DARPA released Operationally Transparent Cyber (OpTC) data that was used to evaluate the DARPA Transparent Computing (TC) program [27]. These data have been used in multiple papers for analyzing APT attacks. While this dataset has a large volume of rich data, it lacks proper explanation, so that the details of attacks are understood by researchers. In this regard, Anjun et al. analyzed and published the details of OpTC dataset [28] explaining the details of characteristics. However, still, this paper describes overall statistics such as the types of actions and objects.

Compared to these approaches, ProvSec has several advantages that can help researchers conduct research with provenance data especially for machine-learning tasks. Our dataset has full details of system calls and parameters that are organized in the json format and enable the construction of operating system dependencies and system provenance analysis. We utilized real vulnerabilities and proof-of-concept (PoC) code to simulate attack scenarios inside docker environments which are recorded in the operating system kernel.

As a most useful characteristic, we provide manual labeling of the attacks that are helpful to identify the root causes of attacks and the full details of attack behavior which will help experiments that need ground truth validation or supervised machine-learning experiments. Each scenario data case is organized into two separate runtime instances and corresponding recording files, (1) one benign case and (2) an adversary case which is recorded without and with attack behavior. This clear labeling structure can significantly facilitate the data pre-processing for machine-learning tasks.

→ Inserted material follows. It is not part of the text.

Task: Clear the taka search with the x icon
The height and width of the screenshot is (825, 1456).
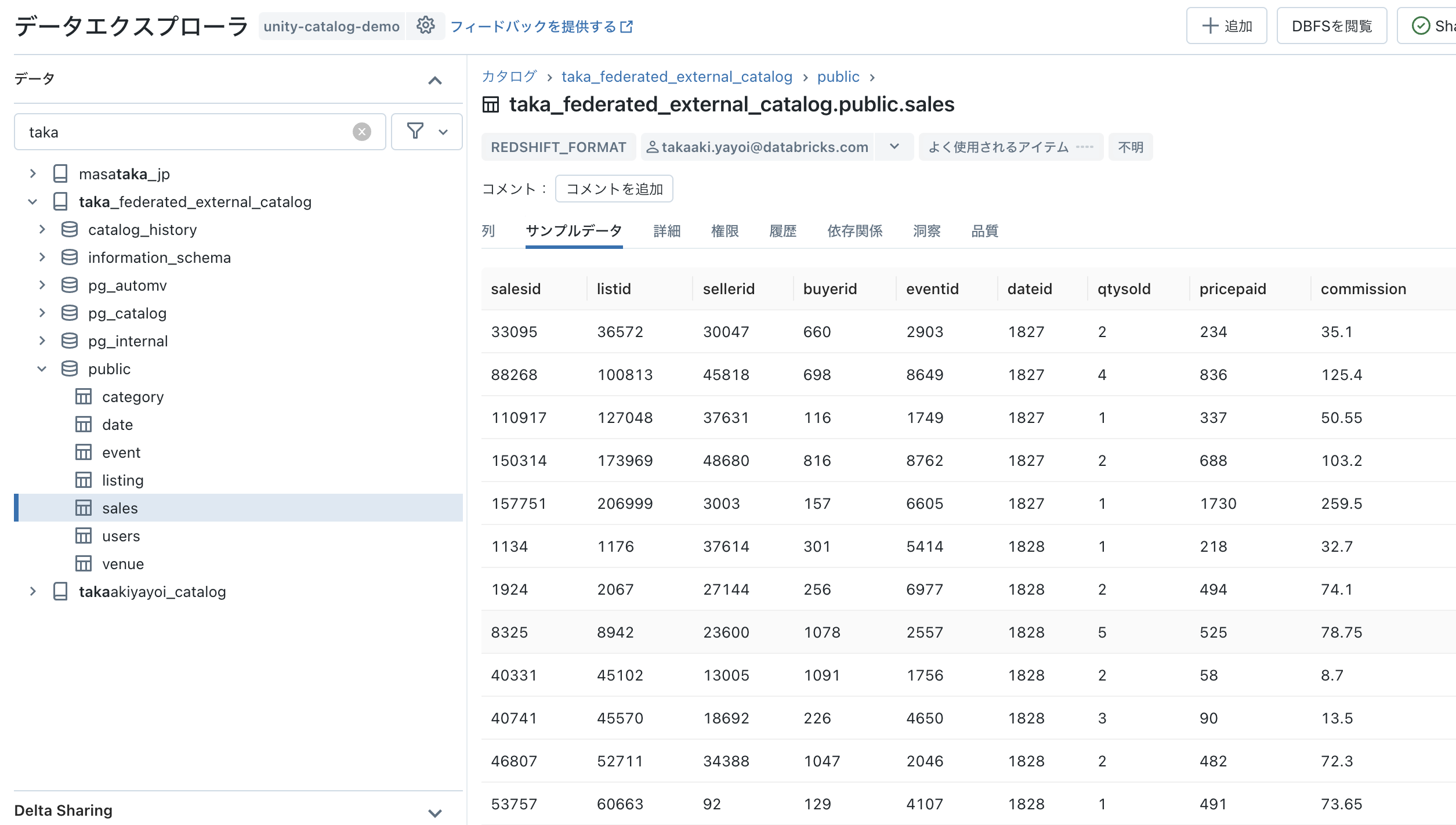Action: click(x=361, y=132)
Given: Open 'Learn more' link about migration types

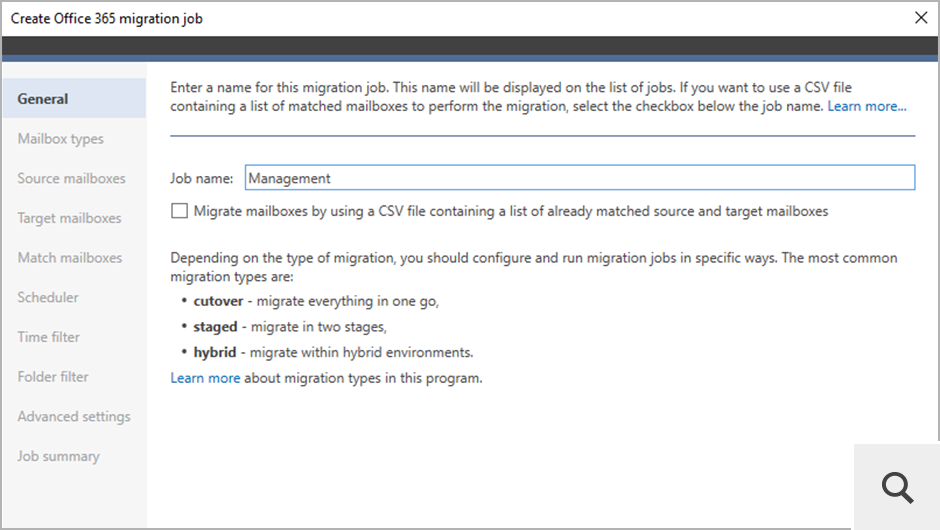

Provenance analysis: Provenance analysis has been studied by a large body of work in recent years [9,10,11,12,13,14,15,16,17,18,19,20,21,22,23,24,25]. Recent survey papers [24, 25] summarize multiple approaches conducted in the provenance tracking and dependency analysis according to their categorizations. Multiple attack detection approaches [23, 44,45,46,47] have been proposed to detect APT campaign effectively. Due to a large volume of data, several ideas for data reduction have been explored, such as execution partitioning, garbage collection, and approximations of behavior patterns [18, 48,49,50,51,52,53]. Regarding the mechanisms of collecting provenance data, several approaches used OS-level data collectors with program instrumentation [18, 19]. A kernel-based framework [21] and hardware-based technique [22] are also proposed. As another trend, machine-learning-based solutions [10, 44, 54] are increasingly being used to improve detection. All such approaches can benefit from the provenance dataset with high-quality labeling. Our work can contribute to such approaches as additional evaluation data.

7 Conclusion

In this paper, we introduce a new dataset for security provenance analysis along with a detailed description, analysis, and clearly provided labels with two separate execution traces of a benign scenario and an adversary scenario. This dataset is differentiated from prior work with detailed data for causal dependencies across events, the usage of real vulnerabilities and PoC exploits, and manual labeling which particularly would be helpful for validation and supervised machine-learning tasks. We performed an enhanced causality dependence analysis with our improved algorithm and demonstrated how the dependency analysis can simplify the analysis of each attack scenario with our dataset cases. We made our dataset public, so that the research and education communities advancing provenance analysis can benefit from this dataset.